Maremont’s journalism interest sprouted from his thesis about the Chicago Seven trial, on which a faculty member commented, “This is very journalistic. Have you considered becoming a journalist?” Maremont said he then went home to Chicago and began freelancing for a free weekly while working a business job. He subsequently attended Columbia’s Graduate School of Journalism and held a series of journalism jobs, eventually landing at the Journal as an editor.

“There’s no doubt that print media has been incredibly challenged,” Maremont said. The role of journalists has changed from the “golden days” when papers could not be printed fast enough, he said. Journalists’ roles as “watchdogs” have diminished due to cutbacks, a lack of resources and high demand for free online news that can be produced cheaply — all of which compromise their ability to do expensive and time-intensive investigative reporting.

As a result, journalism has gravitated more toward commentary and away from factual reporting, which has yielded lower barriers of entry to the field, Maremont said.

“There’s no doubt the media environment is hyper-partisan like everything is today,” Liasson said. Audiences choose to tune in to different sources to receive certain news, and even if the content providers try to be balanced, media consumers see them as liberal or conservative, she said. “There is a self-perpetuating Tower of Babel.”

With the influx of billionaires buying news organizations, “choose your billionaire carefully,” Maremont said. As “wealthy and influential people bring their biases to the party, … you have to decide whether or not you, as a journalist, want to live with that or not,” he said.

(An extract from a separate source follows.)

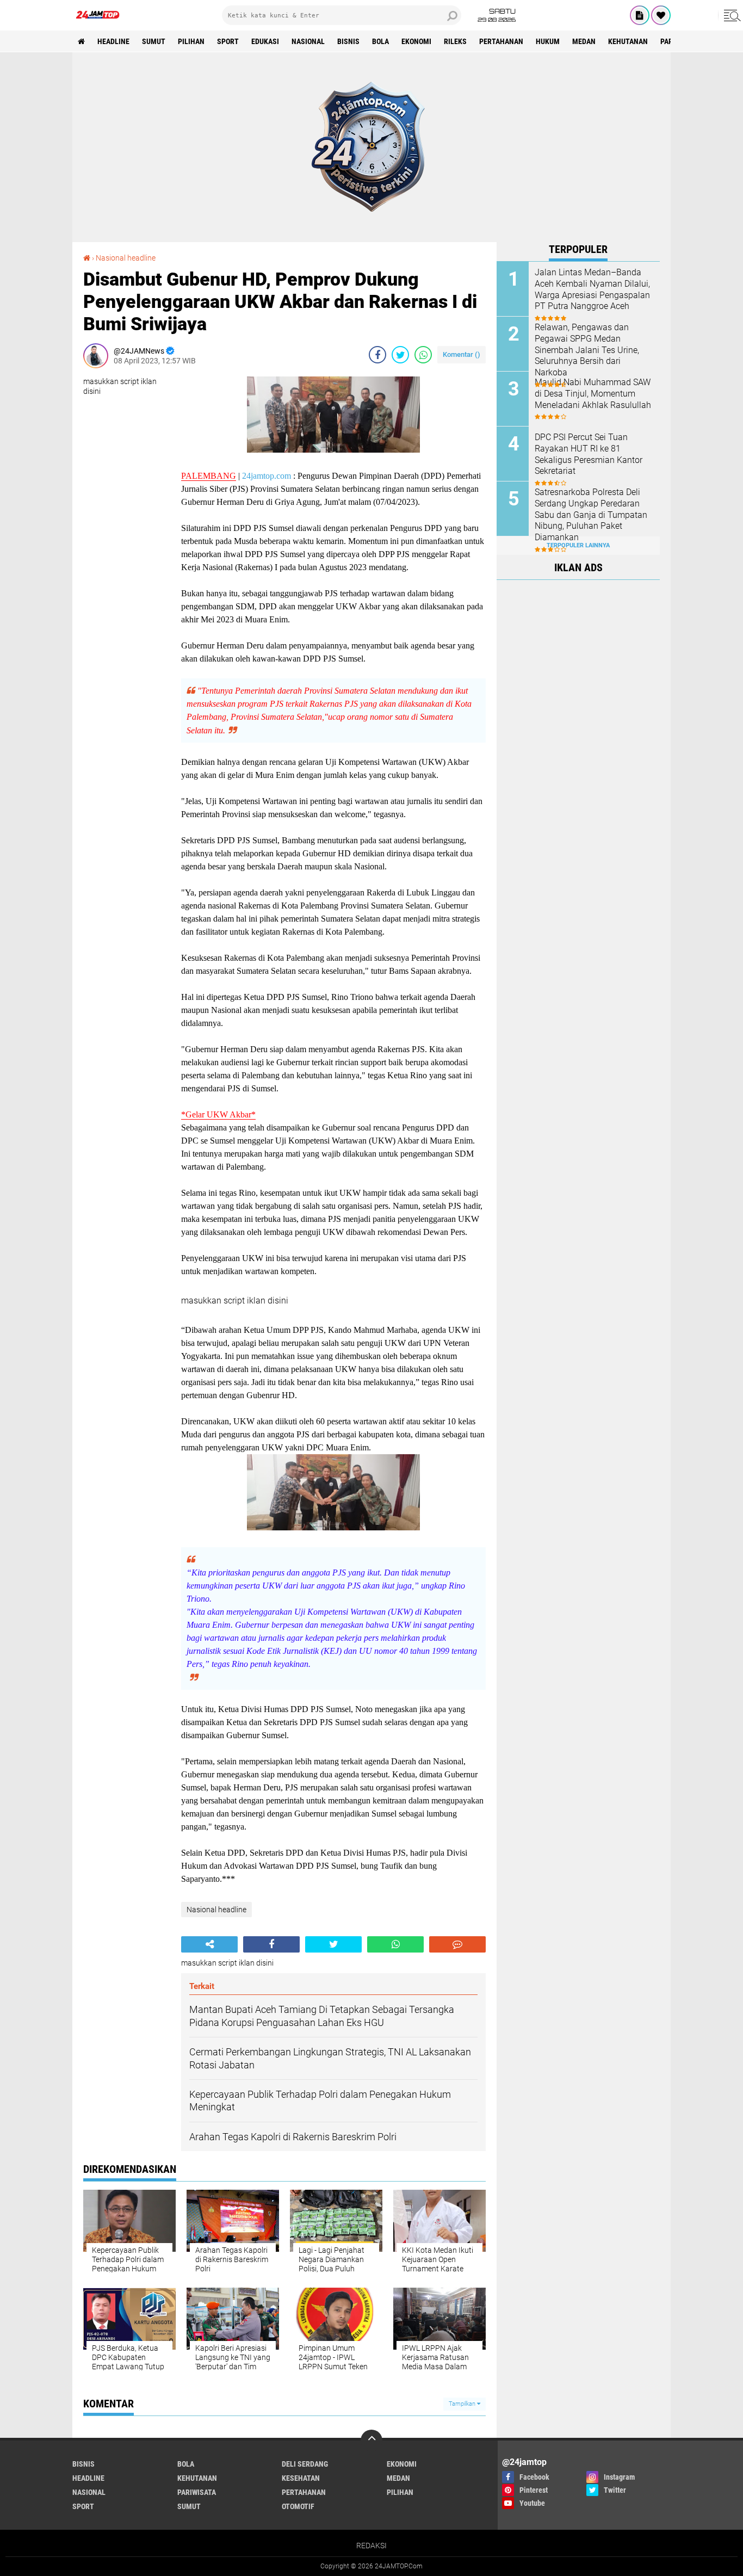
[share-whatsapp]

As for the recent purchase of the Washington Post by Jeffrey Bezos, founder and chief executive officer of, “we’re waiting” for an organizational shake-up, but it has yet to materialize, Liasson said.

Liasson and Maremont also expressed concern over the younger generation’s news consumption habits. “I am scared to death,” Liasson said. “An uninformed generation is a really scary thing.” While millennials are ripe with information about Miley Cyrus, even NPR interns don’t seem to know names of politicians, she added.

Though recent changes in journalism have been widely perceived as detrimental, some can be seen as positive, Maremont said. Young data miners can find interesting trends that spur stories, and multimedia pieces are becoming more common.

“Big data is relatively accessible,” Liasson added.

“Good citizen journalism” has flowered in this new media environment, Maremont said. While it is expensive to do “good journalism,” Internet sensations — like the video of Mitt Romney’s 47 percent comment during the 2012 presidential campaign — can provide news coverage in the absence of professional reporting.

Both journalism veterans cautioned students who have an interest in a career in the industry. Maremont noted that young people with multimedia and technical skills are finding some success. But industry salaries are not promising, and aspiring journalists must be able to manage a personal brand.

“Like almost all important professions in society, … journalism is now becoming pink-collar,” Liasson said. It will be harder for those who need to be the “sole bread-winner” to provide, she said.